By Robert P. Marshall jr.

Baseball coach Norm Shepard will be looking for a pitcher today when his hard-hitting nine travels west for a 3 p.m. contest at Springfield College. The Crimson lineup is well-set down to the number one pinch hitter, but Shepard has yet to find a stopper or any clear order among his seven hurlers.

Shepard plans to test three pitchers against the Maroons: junior Larry Melfa and sophomores Jim Sersich and Tom Munzel.

Malfa turned in the strongest performance of the southern trip, shutting out Stetson College on a one-hitter last Friday.
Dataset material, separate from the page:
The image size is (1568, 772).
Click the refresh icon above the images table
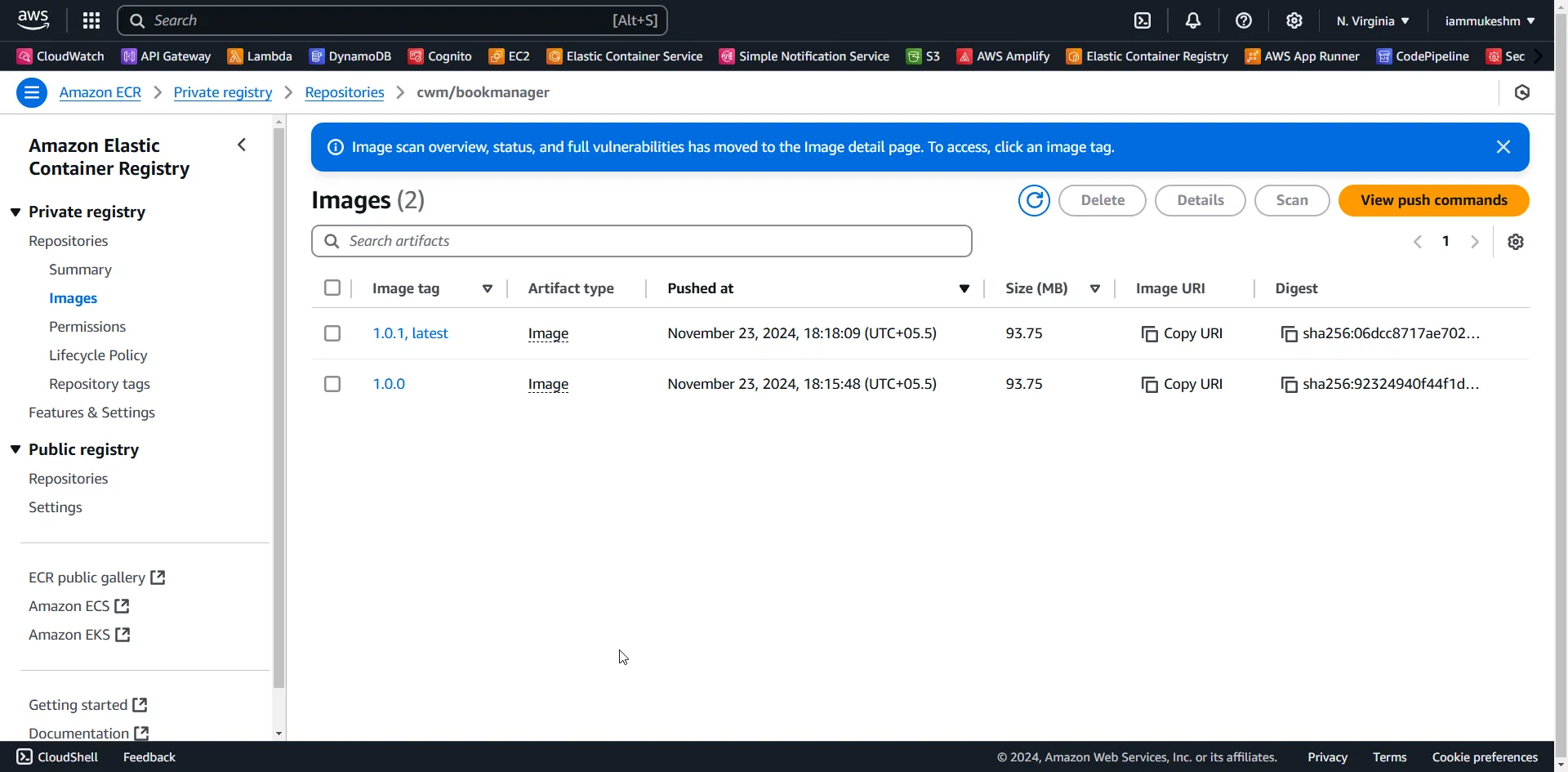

In the second game of that double-header, Sersich followed with a seven-inning shutout of his own.

A strong stint will shove any of these three to the fore of Shepard's thinking, especially after the poor showings Saturday at Penn by Jim McCandlish and John Scott, the mainstays of last year's Crimson staff.
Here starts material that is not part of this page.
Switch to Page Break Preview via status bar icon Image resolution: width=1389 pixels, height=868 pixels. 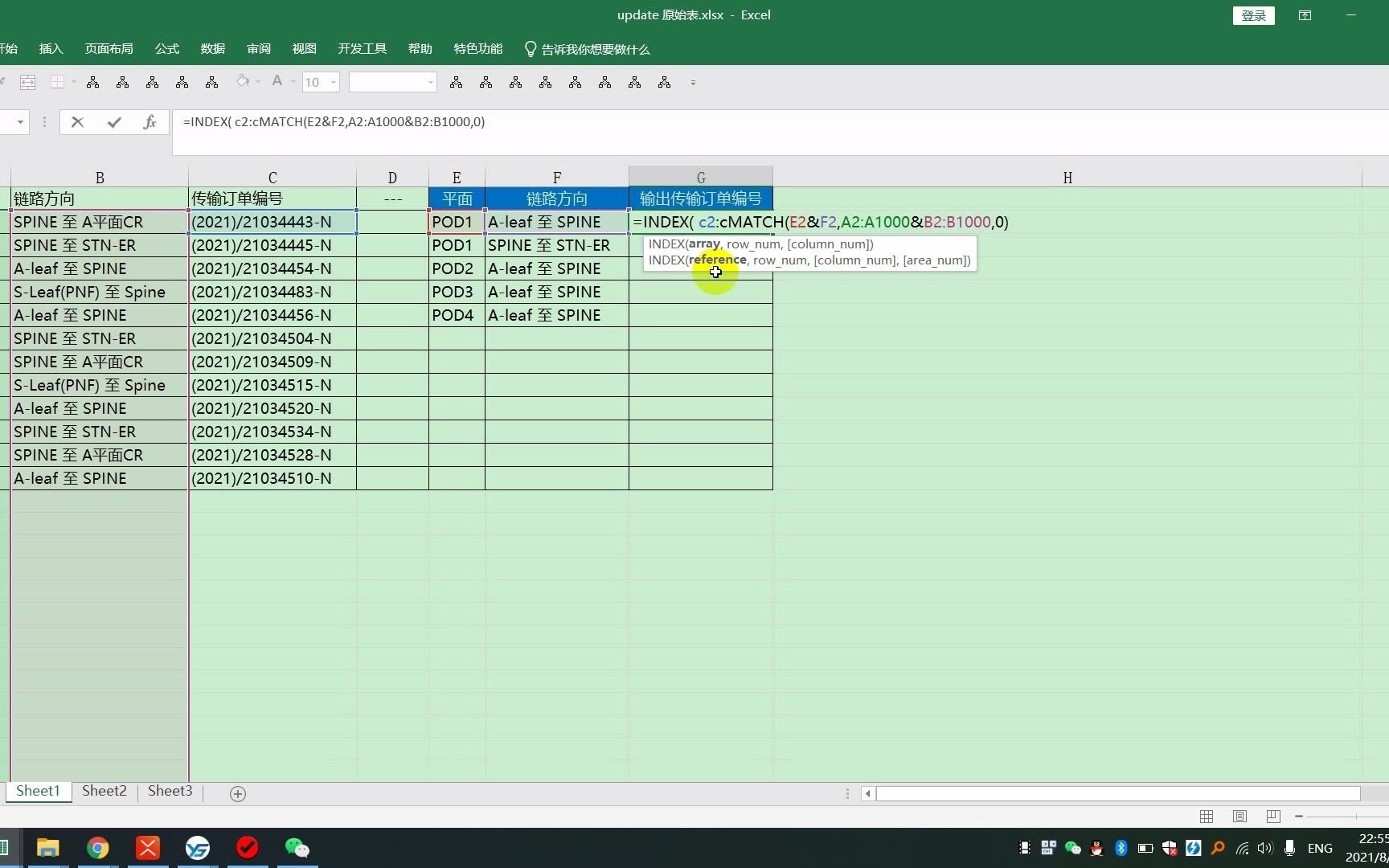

The other two twirlers who are very much in the picture are sophomore Bob Lincoln and junior Paul Thornton, who pitched three innings apiece in Harvard's 1-0 shutout of Florida Southern last Thursday.

But once he finds what combination he wants from the mound corps, Shepard will be all set. The Florida trip turned the team's two sophomore question marks into exclamation points.

Jeff Grate, replacing graduated Tom Bilodeau at shortstop, hit a phenomenal 542 with 13 hits in the first seven games. Bob Welz, who is freeing last year's first baseman Joe O'Donnell for the catching duties, is batting an even .400, with a homer and triple.

Welz, a left-handed swinger as is Grate, is being moved up to the cleanup spot for today's game, ahead of slow-starting Dan Hootstein. The junior right fielder, who led the team with a .325 average last season, hit a disappointing .158 in the opening games.

Sophomore outfielder Carter Lord hit .375 with a triple, but will have a tough time breaking up the outfield of Hootstein, George Neville and John Dockery.

Today's game with Springfield, a 5-6 victim last year, will provide a measure of how far the Crimson, and especially it pitchers, has to go before it fulfills its high potential.